Now the professional study of writers from our period will certainly survive any form this downsizing scenario might take, but with increasingly fewer positions available in our specialization, as Wolfson and Galperin warn, the hungry generations of future Romanticists and hence the critical energy of the field will come under threat of gradual erosion. Wolfson and Galperin are right, I believe, to provoke concern about this scenario, not to be simply alarmist but rather in order to stimulate strategies that will help avert such a fate.
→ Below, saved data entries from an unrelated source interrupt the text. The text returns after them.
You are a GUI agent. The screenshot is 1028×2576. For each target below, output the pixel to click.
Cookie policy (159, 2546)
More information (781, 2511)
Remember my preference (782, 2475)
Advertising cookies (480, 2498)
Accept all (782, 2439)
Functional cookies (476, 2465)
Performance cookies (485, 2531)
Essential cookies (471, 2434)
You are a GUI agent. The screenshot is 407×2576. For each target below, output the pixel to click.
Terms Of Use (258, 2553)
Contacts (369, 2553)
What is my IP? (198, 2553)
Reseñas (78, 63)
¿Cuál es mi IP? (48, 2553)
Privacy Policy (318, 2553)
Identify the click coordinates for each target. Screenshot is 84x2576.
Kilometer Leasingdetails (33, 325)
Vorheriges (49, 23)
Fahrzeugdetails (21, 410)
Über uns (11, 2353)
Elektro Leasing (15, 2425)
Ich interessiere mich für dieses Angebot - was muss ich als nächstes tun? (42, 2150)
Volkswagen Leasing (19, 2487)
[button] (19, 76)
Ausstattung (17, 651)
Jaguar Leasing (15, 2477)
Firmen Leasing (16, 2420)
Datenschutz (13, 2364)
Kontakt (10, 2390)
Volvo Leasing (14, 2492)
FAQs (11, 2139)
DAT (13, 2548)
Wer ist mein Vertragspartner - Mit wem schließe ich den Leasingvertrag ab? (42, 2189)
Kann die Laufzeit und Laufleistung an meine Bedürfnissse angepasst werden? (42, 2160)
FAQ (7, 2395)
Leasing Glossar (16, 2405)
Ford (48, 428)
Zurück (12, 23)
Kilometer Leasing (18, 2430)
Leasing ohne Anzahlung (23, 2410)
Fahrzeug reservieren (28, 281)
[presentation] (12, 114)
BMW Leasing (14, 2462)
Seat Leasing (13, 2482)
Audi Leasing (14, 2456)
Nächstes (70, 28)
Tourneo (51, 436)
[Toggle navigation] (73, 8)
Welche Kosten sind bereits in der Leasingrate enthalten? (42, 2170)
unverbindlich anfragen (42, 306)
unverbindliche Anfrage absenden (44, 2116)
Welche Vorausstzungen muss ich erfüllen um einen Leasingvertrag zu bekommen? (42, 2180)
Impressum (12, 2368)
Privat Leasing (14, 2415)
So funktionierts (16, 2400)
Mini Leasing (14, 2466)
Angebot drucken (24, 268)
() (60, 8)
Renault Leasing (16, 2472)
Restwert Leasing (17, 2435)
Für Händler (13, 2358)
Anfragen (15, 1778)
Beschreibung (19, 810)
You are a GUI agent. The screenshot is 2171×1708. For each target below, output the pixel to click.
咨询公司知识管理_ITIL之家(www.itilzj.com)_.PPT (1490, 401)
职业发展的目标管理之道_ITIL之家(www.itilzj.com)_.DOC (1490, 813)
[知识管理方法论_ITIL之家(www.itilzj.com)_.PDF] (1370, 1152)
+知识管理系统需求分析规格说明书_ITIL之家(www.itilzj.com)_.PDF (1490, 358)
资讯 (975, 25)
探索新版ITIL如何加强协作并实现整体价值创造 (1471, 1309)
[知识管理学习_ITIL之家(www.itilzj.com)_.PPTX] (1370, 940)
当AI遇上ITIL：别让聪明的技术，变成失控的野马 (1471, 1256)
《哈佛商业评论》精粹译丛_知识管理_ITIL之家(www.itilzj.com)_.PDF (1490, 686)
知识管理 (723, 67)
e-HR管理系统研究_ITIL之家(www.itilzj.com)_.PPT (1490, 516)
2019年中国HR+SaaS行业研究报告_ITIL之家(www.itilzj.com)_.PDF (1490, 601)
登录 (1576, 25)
Their proposal for "The Romantic Century" strikes me as a conceptually useful approach to this challenge, especially in its way of directly addressing institutional needs for broader range of expertise among faculty members. I do not think, however, and I suspect they would concur, that expanding the chronology of Romanticism is our only option; it may not even be that feasible, in an institutional sense, given the rigidity of our institutional paradigms and the tenacious defense of their historical turf by other period specialists. We might want to consider the value, therefore, of institutionally deepening Romanticism vertically, along the lines of our latest critical revisionings, as well as broadening its horizontal historical range; that is, actively promoting to students, administrators, and colleagues with other period specializations the rich cultural diversity of our field traceable in the many new voices--women writers, uneducated poets, writers of color, Cockneys, Irish, and others--we are now commingling with those of the canonical figures we know so well and continue to esteem. Such a thicker Romanticism, combining the new with the traditionally valued, can potentially attract an increasing base of fresh admirers, at all academic levels, whose interest will directly and indirectly translate into greater institutional support. Beyond these measures, we must encourage our new graduate students to cultivate other, possibly related forms of specialization--in postcolonial studies, for instance, or creative writing--that will expand their potential for departmental contributions. But these are only preliminary suggestions, meant to reinforce those incentives launched by Wolfson and Galperin to further conversation on a topic that vitally concerns us all.